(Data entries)

---*---

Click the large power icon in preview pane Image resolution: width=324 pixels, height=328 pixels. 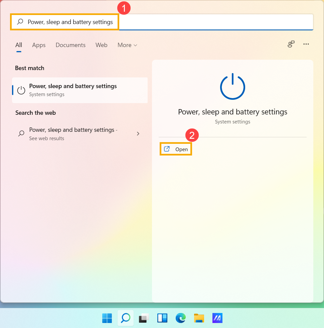[232, 86]
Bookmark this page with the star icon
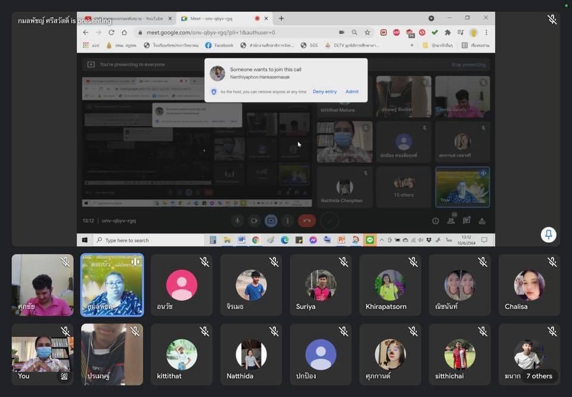Screen dimensions: 572x397 click(x=367, y=32)
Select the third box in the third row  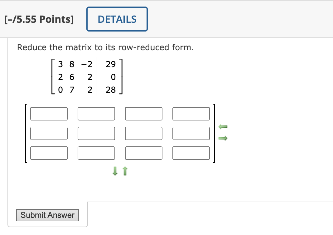143,153
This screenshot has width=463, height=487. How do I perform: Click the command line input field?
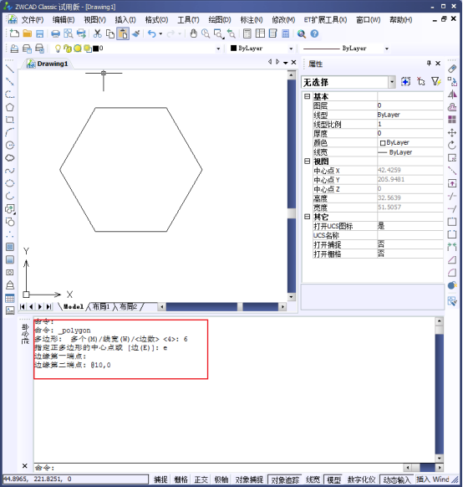218,468
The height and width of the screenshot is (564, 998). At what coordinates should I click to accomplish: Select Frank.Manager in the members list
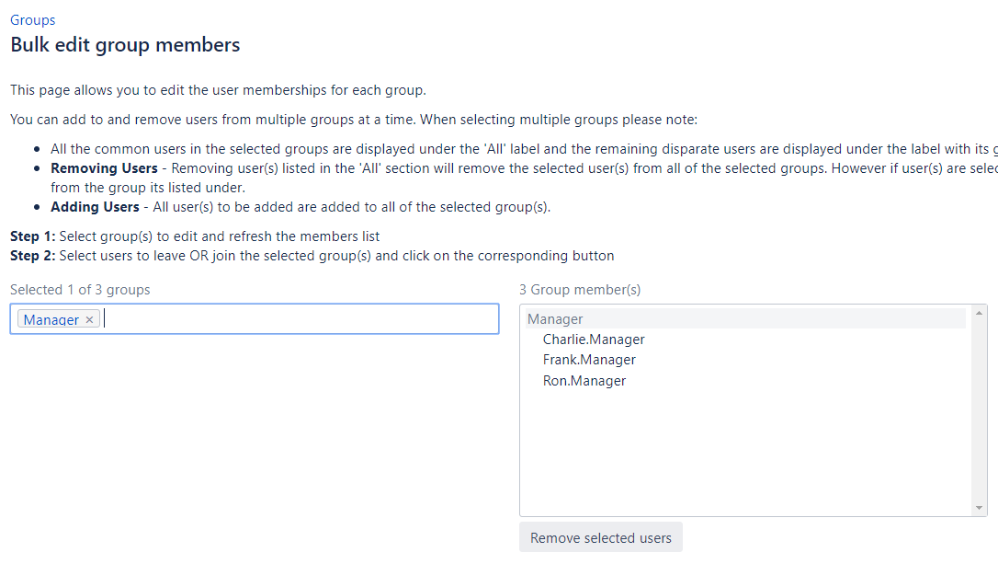point(589,360)
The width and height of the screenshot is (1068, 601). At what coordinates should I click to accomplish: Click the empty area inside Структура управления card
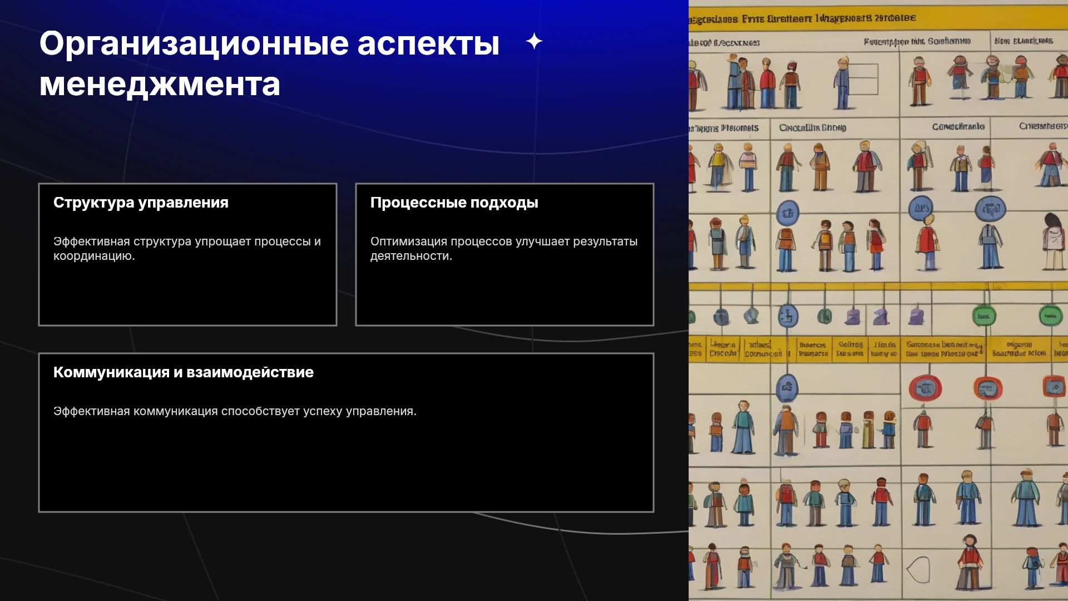[187, 295]
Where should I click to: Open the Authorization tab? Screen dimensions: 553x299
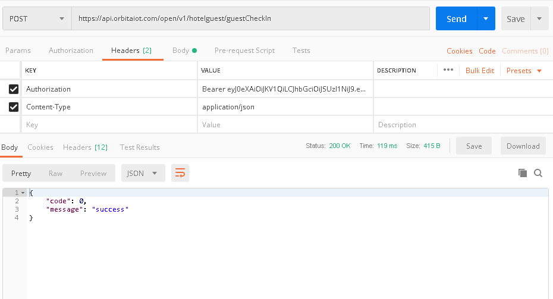pos(71,51)
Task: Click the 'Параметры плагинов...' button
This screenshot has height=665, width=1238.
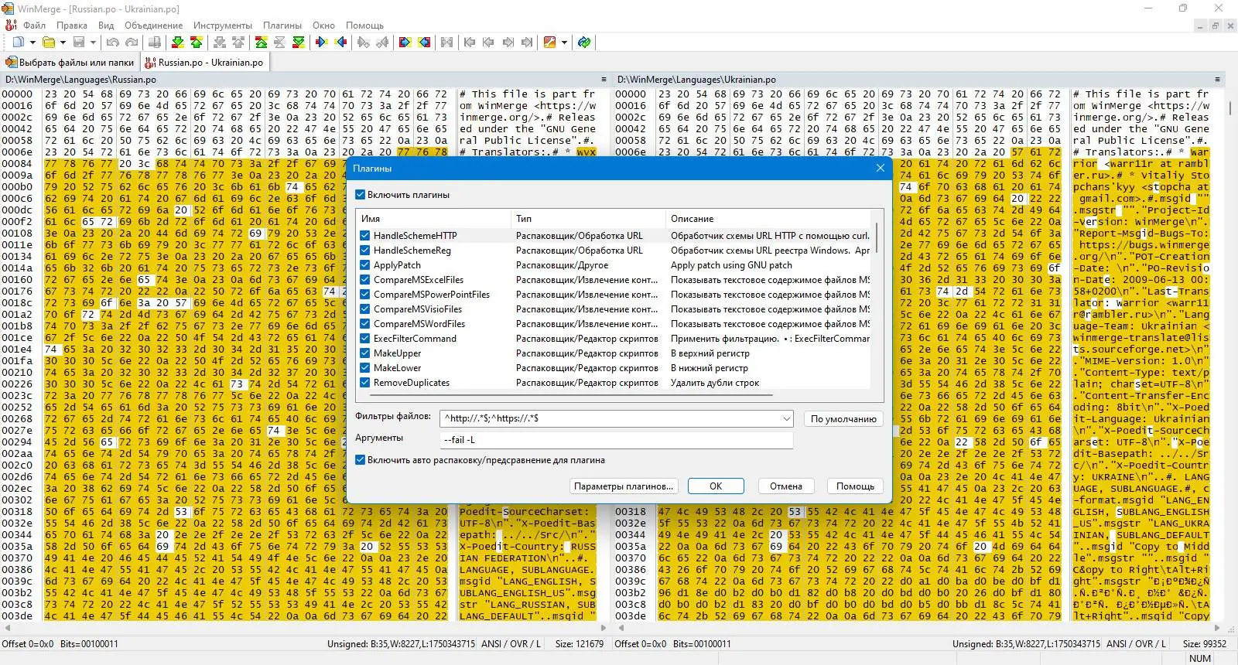Action: coord(624,486)

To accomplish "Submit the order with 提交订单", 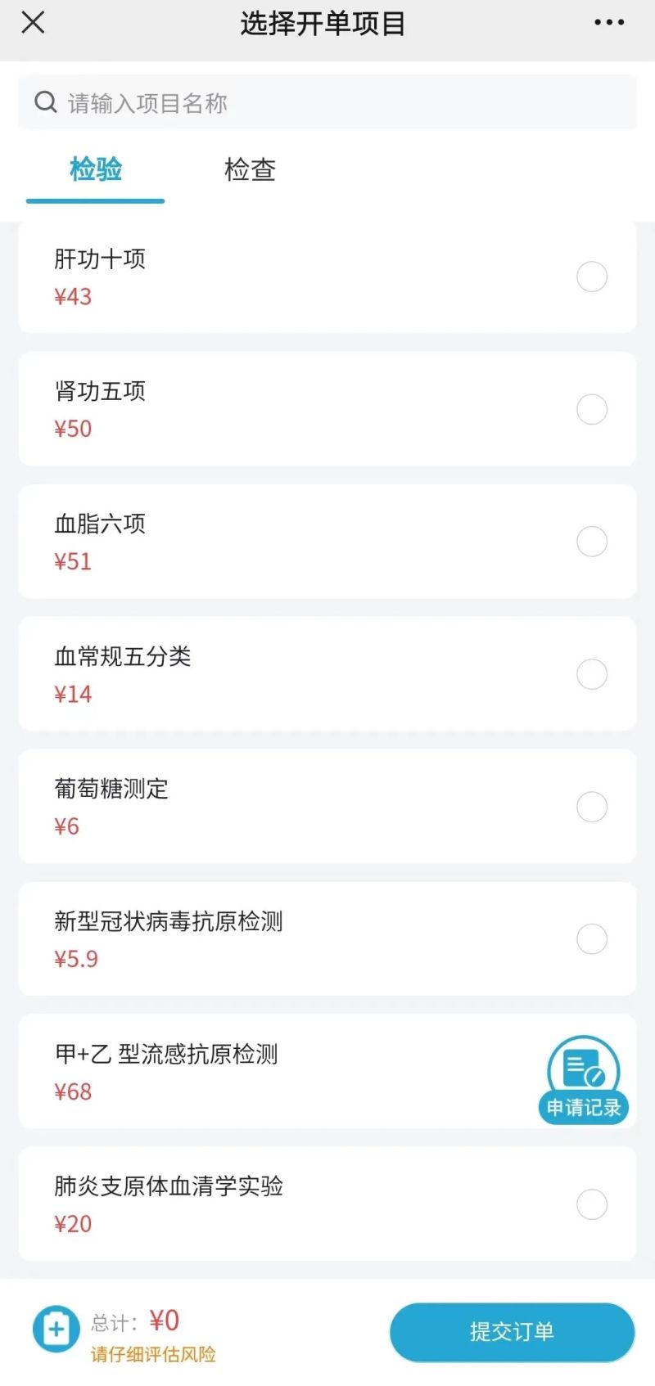I will pos(512,1332).
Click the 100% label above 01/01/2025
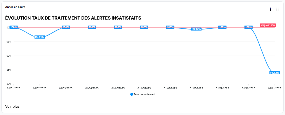Screen dimensions: 285x115 click(x=14, y=27)
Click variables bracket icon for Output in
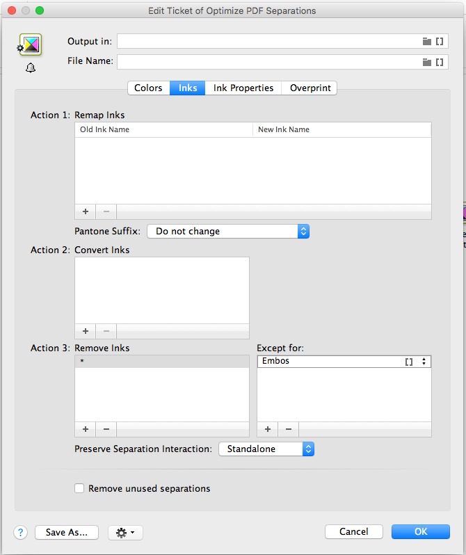The image size is (466, 555). pos(440,42)
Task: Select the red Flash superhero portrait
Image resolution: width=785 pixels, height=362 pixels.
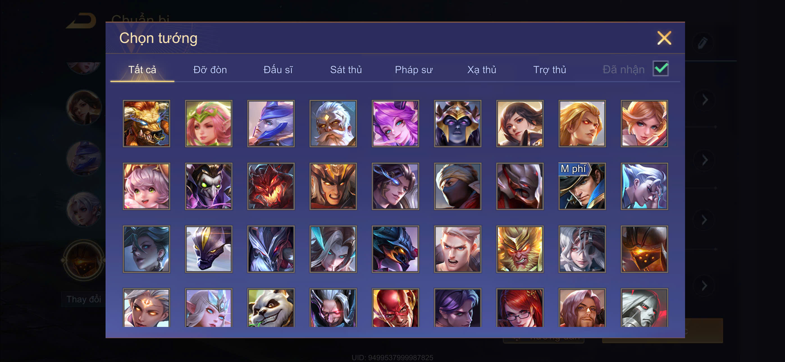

---*---

== What the task requires ==
A word-for-word copy is needed of the lines from the line with "Click variables bracket icon for Output in" through the last line of the entries above, with both ends kept and the pictures dropped.

== Result below ==
Click variables bracket icon for Output in
The image size is (466, 555). pos(440,42)
Task: Select the red Flash superhero portrait
Image resolution: width=785 pixels, height=362 pixels.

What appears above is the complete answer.